Next, I pickled the winter radishes in a mixture of sugar, vinegar, and bay leaf. After boiling the mixture, I ladled it over the sliced radishes, let it cool, and then refrigerated it. I have to say that I'm really not a fan of this root vegetable in general. However, the Korean restaurants who make it, in whatever way they do it, I love it. Whenever I get the banchan, with my meal, I ask for more pickled radishes, cucumbers, and kimchi. Maybe mine needed to be less sweet and more sour.
I've never pickled anything before, so maybe it was just a noob mistake or maybe I just picked the wrong recipe for my tastebuds. Whatever the case, these pickled radishes are still sitting in my fridge waiting for someone to eat them.
At least the color is nice!
Lastly, but most notably was my attempt at making the purple sweet potato pie whose recipe was included in the newsletter that we get from Boxed Organics with every box. I'd have to say this was challenging because although the recipe calls for this to be raw, I had to boil my purple potatoes for ease of use. What do I mean?

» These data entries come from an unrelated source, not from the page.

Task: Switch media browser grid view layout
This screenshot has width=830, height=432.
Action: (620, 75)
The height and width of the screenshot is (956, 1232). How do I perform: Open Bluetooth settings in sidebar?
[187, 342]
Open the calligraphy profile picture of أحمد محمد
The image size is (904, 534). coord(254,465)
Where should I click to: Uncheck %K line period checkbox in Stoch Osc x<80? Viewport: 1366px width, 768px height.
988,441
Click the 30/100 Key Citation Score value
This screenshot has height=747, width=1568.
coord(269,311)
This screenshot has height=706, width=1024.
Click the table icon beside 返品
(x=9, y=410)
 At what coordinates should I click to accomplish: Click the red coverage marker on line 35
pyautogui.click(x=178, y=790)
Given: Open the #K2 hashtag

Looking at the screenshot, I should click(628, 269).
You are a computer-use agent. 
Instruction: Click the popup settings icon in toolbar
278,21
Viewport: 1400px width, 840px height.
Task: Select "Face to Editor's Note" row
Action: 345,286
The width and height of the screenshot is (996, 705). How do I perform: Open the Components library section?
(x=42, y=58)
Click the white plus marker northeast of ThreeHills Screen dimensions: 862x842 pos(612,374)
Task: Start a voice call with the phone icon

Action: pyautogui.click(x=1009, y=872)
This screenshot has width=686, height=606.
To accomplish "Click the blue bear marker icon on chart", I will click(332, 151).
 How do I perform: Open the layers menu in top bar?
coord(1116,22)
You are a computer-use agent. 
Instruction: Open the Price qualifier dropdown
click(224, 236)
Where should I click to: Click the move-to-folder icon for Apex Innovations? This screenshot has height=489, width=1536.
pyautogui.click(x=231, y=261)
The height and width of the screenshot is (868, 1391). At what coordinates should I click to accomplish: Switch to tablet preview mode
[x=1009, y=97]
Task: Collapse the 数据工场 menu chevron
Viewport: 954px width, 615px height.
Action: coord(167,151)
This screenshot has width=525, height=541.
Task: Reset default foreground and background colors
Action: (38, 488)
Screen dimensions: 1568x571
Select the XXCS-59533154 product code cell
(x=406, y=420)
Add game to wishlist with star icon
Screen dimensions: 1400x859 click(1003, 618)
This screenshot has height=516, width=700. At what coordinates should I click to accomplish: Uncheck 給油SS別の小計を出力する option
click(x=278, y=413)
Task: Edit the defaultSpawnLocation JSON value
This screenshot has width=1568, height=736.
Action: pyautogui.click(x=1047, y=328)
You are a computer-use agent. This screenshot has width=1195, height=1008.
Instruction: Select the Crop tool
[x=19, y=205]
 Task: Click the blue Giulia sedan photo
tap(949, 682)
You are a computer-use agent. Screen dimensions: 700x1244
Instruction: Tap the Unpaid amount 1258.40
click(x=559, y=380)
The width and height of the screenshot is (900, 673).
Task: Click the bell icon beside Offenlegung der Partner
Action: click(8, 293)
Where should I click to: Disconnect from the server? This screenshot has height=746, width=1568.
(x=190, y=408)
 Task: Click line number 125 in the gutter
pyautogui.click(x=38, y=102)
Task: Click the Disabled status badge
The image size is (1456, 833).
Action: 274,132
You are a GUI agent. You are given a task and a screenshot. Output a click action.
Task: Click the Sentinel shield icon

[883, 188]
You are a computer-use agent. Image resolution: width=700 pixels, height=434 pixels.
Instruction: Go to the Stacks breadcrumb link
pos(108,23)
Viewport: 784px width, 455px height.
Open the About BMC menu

I don't have a food processor. So I had to mash these potatoes by hand with nothing but a regular sized fork. In order to make it easier, I boiled the spuds to make them softer, also allowing me to peel them easier. And it was still difficult to mash. Maybe I should have let it boil longer. But I cheated in another way I suppose; I traded the difficulty of mashing for the convenience of a pre-made pie crust. Nonetheless, the end result was fantastic. It was a hit in my household. Everyone seemed to enjoy it. And it's good at any time of day, for breakfast, an afternoon snack, or even dessert after dinner. For me, I took my slice for breakfast along with a nice warm cup of coffee.
I'm having fun so far with the variety of vegetables we're getting through the CSA program. It's a great way to diversify the diet and keeps meals interesting and creative. I'm looking forward to "playing" with my food again this week. I'll let you know how it goes.